As in Detectiveland, the game is one of goofy humor based on slapstick, exaggeration, and commonly-understood media tropes, with an occasional bit of social-historical bite. You’re a low-ranking pirate sent to retrieve treasure from an island containing a British fort, a native village, a shipwrecked castaway, and a colony of mermaids. Mermaids, we learn, vary in their composition; the first one you encounter has the left half of a woman and the right half of a fish. That’s the sort of gag we’re dealing with here.
Of particular note is the treatment of cannibalism. You can’t really do a pirate comedy adventure game without bringing Monkey Island to mind, and one of the repeated elements of the Monkey Island series is a small tribe of vegetarians who identify as cannibals culturally. And even though it’s making fun of traditional depictions of primitive savages, I think it’s a little uncomfortable by today’s sensibilities — even if it’s denying hurtful stereotypes, it is in the process repeating them. Now, Pirateship makes its islanders into basically the only completely sane and reasonable people on the island, and emphasizes the point by shifting the cannibalism onto the castaway, where it more reasonably belongs.

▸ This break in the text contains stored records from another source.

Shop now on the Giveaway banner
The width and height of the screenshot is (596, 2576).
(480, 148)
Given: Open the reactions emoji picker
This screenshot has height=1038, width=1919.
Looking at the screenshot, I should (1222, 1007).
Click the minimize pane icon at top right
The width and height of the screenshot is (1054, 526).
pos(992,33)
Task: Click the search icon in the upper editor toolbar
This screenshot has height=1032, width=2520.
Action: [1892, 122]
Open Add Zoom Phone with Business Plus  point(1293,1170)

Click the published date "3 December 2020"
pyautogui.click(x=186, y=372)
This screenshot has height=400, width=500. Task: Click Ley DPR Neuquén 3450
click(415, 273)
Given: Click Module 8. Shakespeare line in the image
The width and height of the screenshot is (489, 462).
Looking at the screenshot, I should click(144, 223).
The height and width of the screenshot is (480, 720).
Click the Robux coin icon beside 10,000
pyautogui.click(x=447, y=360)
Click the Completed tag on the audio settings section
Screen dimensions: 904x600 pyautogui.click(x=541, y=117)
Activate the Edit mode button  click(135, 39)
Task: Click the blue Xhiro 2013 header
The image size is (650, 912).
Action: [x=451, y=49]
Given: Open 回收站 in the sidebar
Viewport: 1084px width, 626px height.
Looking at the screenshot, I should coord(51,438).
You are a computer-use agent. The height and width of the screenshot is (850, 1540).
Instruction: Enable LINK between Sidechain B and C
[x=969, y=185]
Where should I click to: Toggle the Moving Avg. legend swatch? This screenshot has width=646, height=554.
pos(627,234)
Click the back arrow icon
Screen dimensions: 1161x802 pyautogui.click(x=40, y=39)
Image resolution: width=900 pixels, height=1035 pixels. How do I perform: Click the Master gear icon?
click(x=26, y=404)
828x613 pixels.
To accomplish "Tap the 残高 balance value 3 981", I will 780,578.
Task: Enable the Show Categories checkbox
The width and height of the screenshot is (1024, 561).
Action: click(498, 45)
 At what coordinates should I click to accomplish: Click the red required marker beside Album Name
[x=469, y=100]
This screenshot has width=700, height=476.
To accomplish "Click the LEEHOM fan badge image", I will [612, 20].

There’s some good sudden-realization puzzles here, and a good redundancy of information — there are at least two ways to learn the location of the treasure. Nonetheless, I managed to get stuck for a while on a critical-path puzzle because I didn’t read a description well enough, and wound up just wandering the island aimlessly, much like Catbeard, the ship’s cat, who spends his time falling asleep in the tropical sun. The island’s interior is somewhat irregularly connected, but can be navigated without making a map all the same.
Overall, it’s pretty charming, and manages to wring some new wrinkles out of one of the oldest adventure game premises there is.